(Collected data)
---------------
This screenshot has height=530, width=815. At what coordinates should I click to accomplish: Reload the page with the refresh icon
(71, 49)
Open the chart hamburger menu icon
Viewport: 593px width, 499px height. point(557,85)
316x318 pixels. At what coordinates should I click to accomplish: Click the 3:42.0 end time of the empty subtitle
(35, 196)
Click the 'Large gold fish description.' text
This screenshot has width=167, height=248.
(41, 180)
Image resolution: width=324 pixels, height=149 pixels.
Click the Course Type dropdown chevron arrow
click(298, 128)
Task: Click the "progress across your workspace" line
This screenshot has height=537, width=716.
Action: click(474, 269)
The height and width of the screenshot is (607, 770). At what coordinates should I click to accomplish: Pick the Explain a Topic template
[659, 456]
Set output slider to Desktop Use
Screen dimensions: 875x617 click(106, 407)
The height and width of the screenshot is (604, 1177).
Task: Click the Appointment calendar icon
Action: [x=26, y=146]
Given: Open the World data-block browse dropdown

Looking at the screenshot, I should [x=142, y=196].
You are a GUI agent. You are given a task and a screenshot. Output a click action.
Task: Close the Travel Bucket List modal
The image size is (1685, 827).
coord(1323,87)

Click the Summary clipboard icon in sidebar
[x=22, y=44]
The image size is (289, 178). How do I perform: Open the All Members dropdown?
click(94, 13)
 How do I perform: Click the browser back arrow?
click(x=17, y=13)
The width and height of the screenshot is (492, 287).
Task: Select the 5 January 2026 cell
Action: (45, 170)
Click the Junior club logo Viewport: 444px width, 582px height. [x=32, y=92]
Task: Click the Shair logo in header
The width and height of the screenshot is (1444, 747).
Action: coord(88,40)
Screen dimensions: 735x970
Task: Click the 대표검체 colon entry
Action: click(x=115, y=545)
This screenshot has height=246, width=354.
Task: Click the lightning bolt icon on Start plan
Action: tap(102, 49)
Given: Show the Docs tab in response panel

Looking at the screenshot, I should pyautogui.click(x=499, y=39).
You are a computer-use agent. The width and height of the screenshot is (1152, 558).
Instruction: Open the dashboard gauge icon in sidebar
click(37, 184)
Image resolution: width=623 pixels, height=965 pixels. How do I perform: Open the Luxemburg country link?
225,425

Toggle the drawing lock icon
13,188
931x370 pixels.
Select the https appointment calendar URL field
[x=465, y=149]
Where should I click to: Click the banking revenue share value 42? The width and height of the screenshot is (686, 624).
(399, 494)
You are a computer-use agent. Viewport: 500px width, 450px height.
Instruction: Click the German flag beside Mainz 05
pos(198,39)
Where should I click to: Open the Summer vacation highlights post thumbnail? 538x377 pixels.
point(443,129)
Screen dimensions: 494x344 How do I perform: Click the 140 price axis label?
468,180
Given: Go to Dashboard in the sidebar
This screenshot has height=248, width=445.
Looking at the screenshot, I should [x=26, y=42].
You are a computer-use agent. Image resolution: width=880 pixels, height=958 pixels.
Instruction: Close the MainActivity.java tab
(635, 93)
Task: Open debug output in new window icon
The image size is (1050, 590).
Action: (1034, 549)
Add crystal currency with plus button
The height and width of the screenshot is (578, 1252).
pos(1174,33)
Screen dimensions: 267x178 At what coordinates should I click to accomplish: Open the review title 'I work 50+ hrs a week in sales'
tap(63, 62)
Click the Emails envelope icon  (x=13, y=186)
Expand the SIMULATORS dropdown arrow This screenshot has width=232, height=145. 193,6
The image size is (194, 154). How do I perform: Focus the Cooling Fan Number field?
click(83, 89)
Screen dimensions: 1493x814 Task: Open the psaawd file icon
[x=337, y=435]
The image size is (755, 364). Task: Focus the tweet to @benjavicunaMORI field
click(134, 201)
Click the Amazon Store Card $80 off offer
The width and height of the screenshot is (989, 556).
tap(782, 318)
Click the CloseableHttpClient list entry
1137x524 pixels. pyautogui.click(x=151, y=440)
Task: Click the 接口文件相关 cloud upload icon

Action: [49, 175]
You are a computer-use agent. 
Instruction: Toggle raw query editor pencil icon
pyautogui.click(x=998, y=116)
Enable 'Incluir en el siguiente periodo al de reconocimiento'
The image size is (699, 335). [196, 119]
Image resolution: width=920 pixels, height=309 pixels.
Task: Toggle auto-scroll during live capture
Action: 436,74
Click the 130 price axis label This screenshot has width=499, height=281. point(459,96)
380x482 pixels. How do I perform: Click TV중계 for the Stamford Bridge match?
---------------
* WHAT YOU NEED TO DO *
Return the lines above that include the string "computer".

* SOLUTION TO THIS TASK *
You are a computer-use agent. The width and height of the screenshot is (1152, 558).
You are a computer-use agent. Viewport: 500px width, 450px height.
You are a computer-use agent. Image resolution: width=880 pixels, height=958 pixels.
You are a computer-use agent. 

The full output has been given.